Sleep paralysis always rears its head right as I'm about to doze off. I just lie there feeling paralysed and as if some dark and blurry presence is hovering slowly above me. The shadow floats about and inexorably draws itself closer and closer to my body until I manage to shut my eyes. I sweat profusely but there's also an inexplicable air of coolness that has nothing to do with the actual temperature.
For me, the "intruder" manifests itself as a feminine presence – some sort of "dark lady" – but there's been a handful of times when I've perceived it as a masculine energy too. It's like clockwork: I hear a strange sound and then she arrives; Her shadow begins to gradually increase in size, quite slowly at the beginning, then violently. The shape sits on my chest and refuses to remove itself until I feel completely numb. Several minutes later, I somehow externalise my fear and inexplicably regain my ability to move.
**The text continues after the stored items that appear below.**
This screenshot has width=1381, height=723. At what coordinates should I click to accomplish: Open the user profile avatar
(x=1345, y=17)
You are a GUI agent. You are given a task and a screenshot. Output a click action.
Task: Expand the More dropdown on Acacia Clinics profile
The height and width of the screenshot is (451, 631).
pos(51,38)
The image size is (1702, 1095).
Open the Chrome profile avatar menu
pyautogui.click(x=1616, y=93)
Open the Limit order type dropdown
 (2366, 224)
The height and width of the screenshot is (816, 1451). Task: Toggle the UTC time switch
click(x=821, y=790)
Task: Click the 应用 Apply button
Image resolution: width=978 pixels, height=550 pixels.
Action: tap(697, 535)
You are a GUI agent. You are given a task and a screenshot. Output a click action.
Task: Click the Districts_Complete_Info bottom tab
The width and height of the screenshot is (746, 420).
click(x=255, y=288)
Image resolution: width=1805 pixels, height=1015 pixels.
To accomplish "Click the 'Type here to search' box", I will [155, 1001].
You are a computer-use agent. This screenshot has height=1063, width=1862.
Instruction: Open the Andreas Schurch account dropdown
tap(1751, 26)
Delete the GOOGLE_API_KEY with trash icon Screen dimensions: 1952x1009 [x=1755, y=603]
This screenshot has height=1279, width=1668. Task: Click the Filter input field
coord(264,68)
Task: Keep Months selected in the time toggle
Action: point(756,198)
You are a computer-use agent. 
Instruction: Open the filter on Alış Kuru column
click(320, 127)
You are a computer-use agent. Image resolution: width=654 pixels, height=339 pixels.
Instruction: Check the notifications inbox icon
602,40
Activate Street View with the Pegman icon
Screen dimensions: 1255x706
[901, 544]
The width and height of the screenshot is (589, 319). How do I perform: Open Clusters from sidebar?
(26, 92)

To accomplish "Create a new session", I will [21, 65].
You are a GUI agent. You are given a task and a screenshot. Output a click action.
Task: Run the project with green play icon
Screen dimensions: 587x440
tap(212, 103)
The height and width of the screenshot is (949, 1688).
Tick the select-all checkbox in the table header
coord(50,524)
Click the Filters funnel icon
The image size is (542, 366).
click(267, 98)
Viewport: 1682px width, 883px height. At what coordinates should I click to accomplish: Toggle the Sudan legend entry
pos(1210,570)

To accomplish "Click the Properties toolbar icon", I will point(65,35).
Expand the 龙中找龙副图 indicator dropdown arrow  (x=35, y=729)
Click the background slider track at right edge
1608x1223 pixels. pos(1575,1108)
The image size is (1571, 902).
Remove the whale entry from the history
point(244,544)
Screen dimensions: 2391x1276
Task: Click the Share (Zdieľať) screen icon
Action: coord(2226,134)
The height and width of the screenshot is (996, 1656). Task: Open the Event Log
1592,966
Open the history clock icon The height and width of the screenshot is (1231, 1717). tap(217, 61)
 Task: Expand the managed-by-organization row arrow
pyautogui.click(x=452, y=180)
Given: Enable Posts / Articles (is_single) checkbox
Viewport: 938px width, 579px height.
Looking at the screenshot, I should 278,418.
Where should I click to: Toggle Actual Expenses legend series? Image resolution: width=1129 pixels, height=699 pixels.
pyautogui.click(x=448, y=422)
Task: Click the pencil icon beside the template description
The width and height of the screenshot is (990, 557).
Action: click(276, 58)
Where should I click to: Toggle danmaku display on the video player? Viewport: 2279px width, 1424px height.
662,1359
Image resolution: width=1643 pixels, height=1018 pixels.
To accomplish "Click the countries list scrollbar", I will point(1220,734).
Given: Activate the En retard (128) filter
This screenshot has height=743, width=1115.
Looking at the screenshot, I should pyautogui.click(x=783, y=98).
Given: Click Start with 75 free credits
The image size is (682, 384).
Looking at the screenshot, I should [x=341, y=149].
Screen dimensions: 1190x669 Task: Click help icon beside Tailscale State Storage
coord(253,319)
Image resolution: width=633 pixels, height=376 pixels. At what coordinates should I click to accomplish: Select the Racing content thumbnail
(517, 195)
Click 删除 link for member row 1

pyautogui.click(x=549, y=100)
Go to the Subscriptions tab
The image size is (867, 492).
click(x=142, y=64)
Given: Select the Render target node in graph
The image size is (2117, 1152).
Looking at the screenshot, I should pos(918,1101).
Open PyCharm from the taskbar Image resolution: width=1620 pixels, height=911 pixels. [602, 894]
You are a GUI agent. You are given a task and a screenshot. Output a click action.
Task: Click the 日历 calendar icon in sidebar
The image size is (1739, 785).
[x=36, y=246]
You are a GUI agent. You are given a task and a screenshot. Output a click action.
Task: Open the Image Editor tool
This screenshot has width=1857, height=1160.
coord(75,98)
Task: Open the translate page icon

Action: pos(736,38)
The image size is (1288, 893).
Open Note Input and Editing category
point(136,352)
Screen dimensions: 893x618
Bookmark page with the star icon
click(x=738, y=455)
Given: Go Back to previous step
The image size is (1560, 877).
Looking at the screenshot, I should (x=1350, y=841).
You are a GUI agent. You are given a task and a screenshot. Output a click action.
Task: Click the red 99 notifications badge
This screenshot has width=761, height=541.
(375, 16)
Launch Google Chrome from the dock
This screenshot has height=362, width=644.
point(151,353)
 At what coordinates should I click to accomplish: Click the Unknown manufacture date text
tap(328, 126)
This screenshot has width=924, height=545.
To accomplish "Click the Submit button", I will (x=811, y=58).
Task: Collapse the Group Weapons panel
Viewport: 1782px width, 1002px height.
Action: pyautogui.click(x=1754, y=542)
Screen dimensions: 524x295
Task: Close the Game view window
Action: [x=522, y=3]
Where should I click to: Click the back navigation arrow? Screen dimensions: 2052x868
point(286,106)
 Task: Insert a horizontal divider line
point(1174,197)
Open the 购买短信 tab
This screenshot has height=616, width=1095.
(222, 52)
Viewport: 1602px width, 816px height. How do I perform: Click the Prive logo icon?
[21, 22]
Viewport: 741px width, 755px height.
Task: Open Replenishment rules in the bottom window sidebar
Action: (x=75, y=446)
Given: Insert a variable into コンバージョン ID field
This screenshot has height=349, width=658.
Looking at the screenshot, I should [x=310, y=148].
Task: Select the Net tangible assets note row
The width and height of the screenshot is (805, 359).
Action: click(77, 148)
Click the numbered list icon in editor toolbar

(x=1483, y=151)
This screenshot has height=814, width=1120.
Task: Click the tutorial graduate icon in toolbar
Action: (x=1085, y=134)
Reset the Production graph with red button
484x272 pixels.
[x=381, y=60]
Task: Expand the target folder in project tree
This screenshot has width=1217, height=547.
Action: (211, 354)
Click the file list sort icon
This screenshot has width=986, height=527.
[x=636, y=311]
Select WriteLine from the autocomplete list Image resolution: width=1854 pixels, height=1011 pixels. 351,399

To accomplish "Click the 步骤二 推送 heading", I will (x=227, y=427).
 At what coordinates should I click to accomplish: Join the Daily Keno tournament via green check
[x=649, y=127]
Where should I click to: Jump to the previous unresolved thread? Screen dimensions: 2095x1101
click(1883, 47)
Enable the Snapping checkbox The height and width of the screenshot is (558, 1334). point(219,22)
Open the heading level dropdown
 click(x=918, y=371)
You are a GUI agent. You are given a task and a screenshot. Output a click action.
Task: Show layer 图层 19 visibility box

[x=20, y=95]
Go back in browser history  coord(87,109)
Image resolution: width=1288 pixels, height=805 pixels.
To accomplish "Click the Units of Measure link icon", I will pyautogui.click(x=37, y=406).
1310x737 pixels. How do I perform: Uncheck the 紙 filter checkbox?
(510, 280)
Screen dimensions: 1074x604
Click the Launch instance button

I can't count the amount of times this has happened. I'd be lying if I said that I'd grown used to it, but I've managed to learn to live with it. It's like a mathematical equation that you're never quite capable of solving. As a kid, I used to think that this only happened to me, so I never really talked to anyone about it. It was only years later, as a teenager, that I began trawling the internet for answers and realised that I wasn't the only person to experience sleep paralysis.
Through my own research, I learned that the condition has had various names throughout different cultures. The Chinese call it "gui ya chuang" – which roughly translates to something like "the ghost in bed". In Muslim countries, it is often referred to as "djinns" or "genies." In Cambodia, where my family comes from, people often talk about the feeling of being crushed or of an evil presence. Throughout the Middle Ages, women-shaped demons – known as "succubi" – were said to seduce men in their sleep. These creatures were said to serve Lilith, the first wife of Adam according to the Talmud and the Kabbalah.
If I am to look logically at all of this, it's obvious that the more stressful my days are, the more agitated my nights will be. When I'm feeling confident and relaxed, I experience these sorts of disturbances much less.
I've also learned to tame my fear. These days, I try to look at the dark shape and communicate with it – I even get aggressive sometimes and start to insult it. I used to need a while to gather my wits so I could fall back asleep again, but now I just wait for the manifestation to disappear and then immediately drift off.
Still, I will always remember my teenage years – a time when the phenomenon took on terrible proportions and occupied a huge part of my life. One time, while sleeping in a shared room with friends the presence arrived again – only this time it was masculine. It might sound crazy, but I was convinced that it was going to rape me. I bolted up out of bed to see my friends staring at me with the most worried of looks. I tried to tell them what had happened but then just gave up. Explaining everything would have taken far too long.